BİR PROPAGANDA ARACI OLARAK SİNEMA

 

Kitle yönlendirme araçları içerisinde 20. yüzyılda yol almaya başlayıp, tarihte en fazla öne çıkan mental etki aracı sinema gerçeğidir. 2021 yılı itibari ile Dünya tarihinde 125 senedir varlığını gösteren 7. Sanat, tarihi açıdan biraz genç olabilir; fakat teknolojik gelişim, pazarlama teknikleri ve kitlelere hızlı ulaşım açısından bakıldığında empoze edilmek istenen bir fikir başka nasıl bu kadar hızlı ve kalıcı olarak insanlara sunulabilirdi ki ? Bir düşünün..

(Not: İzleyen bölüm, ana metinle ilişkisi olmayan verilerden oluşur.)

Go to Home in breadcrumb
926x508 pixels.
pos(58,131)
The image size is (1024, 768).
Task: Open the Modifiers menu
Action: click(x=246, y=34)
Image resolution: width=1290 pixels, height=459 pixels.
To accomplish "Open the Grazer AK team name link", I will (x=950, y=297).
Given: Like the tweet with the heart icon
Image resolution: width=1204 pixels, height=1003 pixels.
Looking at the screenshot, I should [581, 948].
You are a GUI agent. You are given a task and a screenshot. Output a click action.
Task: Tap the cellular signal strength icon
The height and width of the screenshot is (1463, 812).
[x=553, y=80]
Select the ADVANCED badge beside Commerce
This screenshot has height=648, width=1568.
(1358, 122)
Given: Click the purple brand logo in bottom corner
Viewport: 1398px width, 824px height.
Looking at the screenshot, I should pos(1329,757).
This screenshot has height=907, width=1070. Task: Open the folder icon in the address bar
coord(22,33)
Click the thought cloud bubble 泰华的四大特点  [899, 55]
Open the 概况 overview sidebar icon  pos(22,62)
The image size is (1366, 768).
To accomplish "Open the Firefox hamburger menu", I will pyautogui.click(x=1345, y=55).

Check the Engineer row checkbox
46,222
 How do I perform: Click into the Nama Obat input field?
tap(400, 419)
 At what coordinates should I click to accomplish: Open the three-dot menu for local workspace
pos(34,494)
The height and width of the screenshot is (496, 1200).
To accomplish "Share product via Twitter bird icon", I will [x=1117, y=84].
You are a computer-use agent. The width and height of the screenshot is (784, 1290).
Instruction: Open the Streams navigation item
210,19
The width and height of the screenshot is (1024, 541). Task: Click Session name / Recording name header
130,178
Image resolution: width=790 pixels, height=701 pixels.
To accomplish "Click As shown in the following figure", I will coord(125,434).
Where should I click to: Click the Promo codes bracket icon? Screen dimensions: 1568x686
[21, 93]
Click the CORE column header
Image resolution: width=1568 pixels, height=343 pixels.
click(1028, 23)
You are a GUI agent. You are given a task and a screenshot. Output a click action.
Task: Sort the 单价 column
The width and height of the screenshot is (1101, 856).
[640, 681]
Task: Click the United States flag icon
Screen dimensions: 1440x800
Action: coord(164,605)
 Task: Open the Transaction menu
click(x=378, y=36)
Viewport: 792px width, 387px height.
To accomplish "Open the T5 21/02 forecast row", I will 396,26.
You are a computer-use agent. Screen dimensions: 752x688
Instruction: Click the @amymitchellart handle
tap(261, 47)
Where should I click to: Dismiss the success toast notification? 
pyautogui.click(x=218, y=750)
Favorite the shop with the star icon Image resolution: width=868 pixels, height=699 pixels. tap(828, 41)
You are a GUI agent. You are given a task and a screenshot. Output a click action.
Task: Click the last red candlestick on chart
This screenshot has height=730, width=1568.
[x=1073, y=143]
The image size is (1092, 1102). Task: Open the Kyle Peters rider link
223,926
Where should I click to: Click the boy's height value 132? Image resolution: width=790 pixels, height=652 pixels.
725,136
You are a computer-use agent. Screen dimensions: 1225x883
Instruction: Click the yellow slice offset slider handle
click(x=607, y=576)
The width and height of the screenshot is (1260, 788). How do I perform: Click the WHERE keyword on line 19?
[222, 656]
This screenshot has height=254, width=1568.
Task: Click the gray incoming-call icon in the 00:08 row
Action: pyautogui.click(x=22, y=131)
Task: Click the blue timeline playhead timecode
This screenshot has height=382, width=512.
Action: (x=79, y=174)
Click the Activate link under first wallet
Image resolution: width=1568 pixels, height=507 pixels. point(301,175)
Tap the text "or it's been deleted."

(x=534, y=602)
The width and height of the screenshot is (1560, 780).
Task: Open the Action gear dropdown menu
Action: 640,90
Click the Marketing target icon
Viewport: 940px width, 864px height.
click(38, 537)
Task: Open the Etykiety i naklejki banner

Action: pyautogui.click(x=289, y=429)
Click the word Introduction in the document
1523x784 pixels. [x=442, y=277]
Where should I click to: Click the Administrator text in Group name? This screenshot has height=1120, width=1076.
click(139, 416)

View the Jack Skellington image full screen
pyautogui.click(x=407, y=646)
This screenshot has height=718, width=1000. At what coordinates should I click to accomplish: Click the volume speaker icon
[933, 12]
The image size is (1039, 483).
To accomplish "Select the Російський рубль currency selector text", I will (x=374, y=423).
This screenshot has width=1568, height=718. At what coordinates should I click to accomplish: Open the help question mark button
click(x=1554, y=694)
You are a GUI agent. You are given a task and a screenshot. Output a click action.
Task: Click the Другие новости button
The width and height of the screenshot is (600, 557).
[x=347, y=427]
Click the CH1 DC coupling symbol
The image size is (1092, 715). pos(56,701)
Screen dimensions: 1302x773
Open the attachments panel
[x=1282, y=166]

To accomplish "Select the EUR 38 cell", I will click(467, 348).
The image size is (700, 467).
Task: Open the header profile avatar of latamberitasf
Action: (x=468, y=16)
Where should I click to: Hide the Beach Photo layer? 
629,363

Yazılmış olan binlerce soykırım kitabından kaçını okudunuz ? Ama hepiniz bu minvalde çekilmiş filmleri izlediniz ve Hitler’e lanetler yağdırdınız değil mi ? Bu korkunç insanlık suçunu millet, ülke , sınır fark etmeksizin hepimiz biliyoruz. Bu kadar etkili bir yöntem olmasaydı Yahudi Soykırımı da sadece akademisyenlerin detaylıca bildiği bir tarih notu olarak kalacaktı ama sinema mucizesi bu başlığı belleğimize öyle bir kazıdı ki haritada Polonya’nın yerini bilmeyen insanlar dahi Auschwitz’i biliyorlar.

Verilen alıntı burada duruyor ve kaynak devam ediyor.